Each of the lines below must be written out exactly as shown.

**Saved data entries:**
━━━━━━━━━━━━━━━━━━━━━━━━━━━━━━
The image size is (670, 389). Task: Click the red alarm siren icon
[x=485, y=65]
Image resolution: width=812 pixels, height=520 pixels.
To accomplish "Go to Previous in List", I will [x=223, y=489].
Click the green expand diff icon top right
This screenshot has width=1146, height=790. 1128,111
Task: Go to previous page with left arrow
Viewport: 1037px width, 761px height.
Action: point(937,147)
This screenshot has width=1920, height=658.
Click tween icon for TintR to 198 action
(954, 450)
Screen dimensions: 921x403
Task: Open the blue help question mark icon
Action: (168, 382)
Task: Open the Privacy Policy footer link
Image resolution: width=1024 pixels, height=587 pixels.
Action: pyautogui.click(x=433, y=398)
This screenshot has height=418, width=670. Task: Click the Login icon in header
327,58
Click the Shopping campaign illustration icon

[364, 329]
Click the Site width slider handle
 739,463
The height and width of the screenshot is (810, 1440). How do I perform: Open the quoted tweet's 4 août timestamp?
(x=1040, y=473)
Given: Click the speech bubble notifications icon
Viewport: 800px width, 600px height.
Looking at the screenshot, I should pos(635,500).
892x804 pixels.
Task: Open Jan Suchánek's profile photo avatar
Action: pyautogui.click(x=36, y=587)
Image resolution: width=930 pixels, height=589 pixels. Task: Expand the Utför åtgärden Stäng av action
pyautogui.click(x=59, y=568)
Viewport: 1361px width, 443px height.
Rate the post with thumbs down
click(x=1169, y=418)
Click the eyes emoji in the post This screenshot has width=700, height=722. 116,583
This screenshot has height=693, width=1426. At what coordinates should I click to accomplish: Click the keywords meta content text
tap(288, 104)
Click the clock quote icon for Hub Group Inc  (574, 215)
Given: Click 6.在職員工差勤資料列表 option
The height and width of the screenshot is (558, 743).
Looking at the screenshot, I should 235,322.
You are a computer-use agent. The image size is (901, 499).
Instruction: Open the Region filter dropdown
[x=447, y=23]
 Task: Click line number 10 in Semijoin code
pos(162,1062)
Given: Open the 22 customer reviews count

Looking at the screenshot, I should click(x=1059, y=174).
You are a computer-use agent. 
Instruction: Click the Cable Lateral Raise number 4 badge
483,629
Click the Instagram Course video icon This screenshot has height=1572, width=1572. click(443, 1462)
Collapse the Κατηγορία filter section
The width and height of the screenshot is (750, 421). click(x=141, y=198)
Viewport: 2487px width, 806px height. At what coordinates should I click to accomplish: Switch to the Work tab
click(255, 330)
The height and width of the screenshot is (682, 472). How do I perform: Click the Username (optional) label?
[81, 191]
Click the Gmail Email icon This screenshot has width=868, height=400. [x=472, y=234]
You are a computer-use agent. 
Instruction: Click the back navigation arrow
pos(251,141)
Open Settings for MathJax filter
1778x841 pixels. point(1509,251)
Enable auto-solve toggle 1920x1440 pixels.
━━━━━━━━━━━━━━━━━━━━━━━━━━━━━━
**OUTPUT OF THE EXERCISE:**
The image size is (670, 389). Task: Click the red alarm siren icon
[x=485, y=65]
Image resolution: width=812 pixels, height=520 pixels.
To accomplish "Go to Previous in List", I will [x=223, y=489].
Click the green expand diff icon top right
This screenshot has width=1146, height=790. 1128,111
Task: Go to previous page with left arrow
Viewport: 1037px width, 761px height.
Action: point(937,147)
This screenshot has width=1920, height=658.
Click tween icon for TintR to 198 action
(954, 450)
Screen dimensions: 921x403
Task: Open the blue help question mark icon
Action: (168, 382)
Task: Open the Privacy Policy footer link
Image resolution: width=1024 pixels, height=587 pixels.
Action: pyautogui.click(x=433, y=398)
This screenshot has height=418, width=670. Task: Click the Login icon in header
327,58
Click the Shopping campaign illustration icon

[364, 329]
Click the Site width slider handle
 739,463
The height and width of the screenshot is (810, 1440). How do I perform: Open the quoted tweet's 4 août timestamp?
(x=1040, y=473)
Given: Click the speech bubble notifications icon
Viewport: 800px width, 600px height.
Looking at the screenshot, I should pos(635,500).
892x804 pixels.
Task: Open Jan Suchánek's profile photo avatar
Action: pyautogui.click(x=36, y=587)
Image resolution: width=930 pixels, height=589 pixels. Task: Expand the Utför åtgärden Stäng av action
pyautogui.click(x=59, y=568)
Viewport: 1361px width, 443px height.
Rate the post with thumbs down
click(x=1169, y=418)
Click the eyes emoji in the post This screenshot has width=700, height=722. 116,583
This screenshot has height=693, width=1426. At what coordinates should I click to accomplish: Click the keywords meta content text
tap(288, 104)
Click the clock quote icon for Hub Group Inc  (574, 215)
Given: Click 6.在職員工差勤資料列表 option
The height and width of the screenshot is (558, 743).
Looking at the screenshot, I should 235,322.
You are a computer-use agent. The image size is (901, 499).
Instruction: Open the Region filter dropdown
[x=447, y=23]
 Task: Click line number 10 in Semijoin code
pos(162,1062)
Given: Open the 22 customer reviews count

Looking at the screenshot, I should click(x=1059, y=174).
You are a computer-use agent. 
Instruction: Click the Cable Lateral Raise number 4 badge
483,629
Click the Instagram Course video icon This screenshot has height=1572, width=1572. click(443, 1462)
Collapse the Κατηγορία filter section
The width and height of the screenshot is (750, 421). click(x=141, y=198)
Viewport: 2487px width, 806px height. At what coordinates should I click to accomplish: Switch to the Work tab
click(255, 330)
The height and width of the screenshot is (682, 472). How do I perform: Click the Username (optional) label?
[81, 191]
Click the Gmail Email icon This screenshot has width=868, height=400. [x=472, y=234]
You are a computer-use agent. 
Instruction: Click the back navigation arrow
pos(251,141)
Open Settings for MathJax filter
1778x841 pixels. point(1509,251)
Enable auto-solve toggle 1920x1440 pixels.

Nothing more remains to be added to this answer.